▶ How to complete this task
Which lines of the entries contain the word "computer"? Please list them.

Provided data below:

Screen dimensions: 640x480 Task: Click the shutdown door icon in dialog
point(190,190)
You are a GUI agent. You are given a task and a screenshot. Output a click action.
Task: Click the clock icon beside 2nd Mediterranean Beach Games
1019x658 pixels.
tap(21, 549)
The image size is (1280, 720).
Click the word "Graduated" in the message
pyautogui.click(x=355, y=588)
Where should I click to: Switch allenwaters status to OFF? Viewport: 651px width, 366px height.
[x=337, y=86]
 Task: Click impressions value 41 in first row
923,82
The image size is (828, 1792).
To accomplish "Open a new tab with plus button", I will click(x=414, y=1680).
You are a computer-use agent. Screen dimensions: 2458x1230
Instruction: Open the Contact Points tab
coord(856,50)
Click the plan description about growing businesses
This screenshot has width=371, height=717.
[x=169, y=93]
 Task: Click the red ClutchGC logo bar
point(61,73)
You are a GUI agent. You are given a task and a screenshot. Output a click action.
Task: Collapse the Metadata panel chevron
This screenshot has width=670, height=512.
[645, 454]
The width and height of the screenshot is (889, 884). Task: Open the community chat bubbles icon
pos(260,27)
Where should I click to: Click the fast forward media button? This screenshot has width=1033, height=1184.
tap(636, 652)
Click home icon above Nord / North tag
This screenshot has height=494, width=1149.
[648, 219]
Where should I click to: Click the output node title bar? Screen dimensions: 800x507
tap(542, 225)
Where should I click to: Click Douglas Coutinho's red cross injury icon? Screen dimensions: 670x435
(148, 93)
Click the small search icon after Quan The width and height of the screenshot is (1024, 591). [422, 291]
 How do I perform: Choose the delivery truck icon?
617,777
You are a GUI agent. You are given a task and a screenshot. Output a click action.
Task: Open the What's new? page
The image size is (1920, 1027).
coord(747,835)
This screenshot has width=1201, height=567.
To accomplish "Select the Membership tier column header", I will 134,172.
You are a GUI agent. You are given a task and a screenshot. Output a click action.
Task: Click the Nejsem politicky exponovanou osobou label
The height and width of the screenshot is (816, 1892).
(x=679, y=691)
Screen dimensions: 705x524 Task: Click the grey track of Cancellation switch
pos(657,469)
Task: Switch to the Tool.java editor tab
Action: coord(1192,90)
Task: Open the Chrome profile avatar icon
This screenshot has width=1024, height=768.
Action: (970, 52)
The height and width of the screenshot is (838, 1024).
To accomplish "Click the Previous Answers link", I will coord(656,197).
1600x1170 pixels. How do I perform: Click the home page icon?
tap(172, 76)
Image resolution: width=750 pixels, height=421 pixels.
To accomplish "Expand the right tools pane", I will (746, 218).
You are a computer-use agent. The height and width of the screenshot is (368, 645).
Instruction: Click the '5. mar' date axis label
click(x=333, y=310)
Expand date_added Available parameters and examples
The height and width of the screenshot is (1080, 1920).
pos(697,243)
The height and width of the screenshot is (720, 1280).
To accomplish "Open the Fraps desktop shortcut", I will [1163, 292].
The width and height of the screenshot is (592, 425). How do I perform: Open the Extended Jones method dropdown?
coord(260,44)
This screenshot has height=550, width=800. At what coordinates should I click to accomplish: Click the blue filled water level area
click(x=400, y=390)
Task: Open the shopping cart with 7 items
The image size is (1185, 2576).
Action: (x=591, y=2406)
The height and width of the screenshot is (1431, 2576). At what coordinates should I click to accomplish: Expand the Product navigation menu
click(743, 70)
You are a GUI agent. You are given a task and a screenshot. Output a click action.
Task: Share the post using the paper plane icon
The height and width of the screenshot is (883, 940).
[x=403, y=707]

End of Provided data.

▶ Output below
You are a computer-use agent. Screen dimensions: 2458x1230
You are a computer-use agent. The height and width of the screenshot is (368, 645).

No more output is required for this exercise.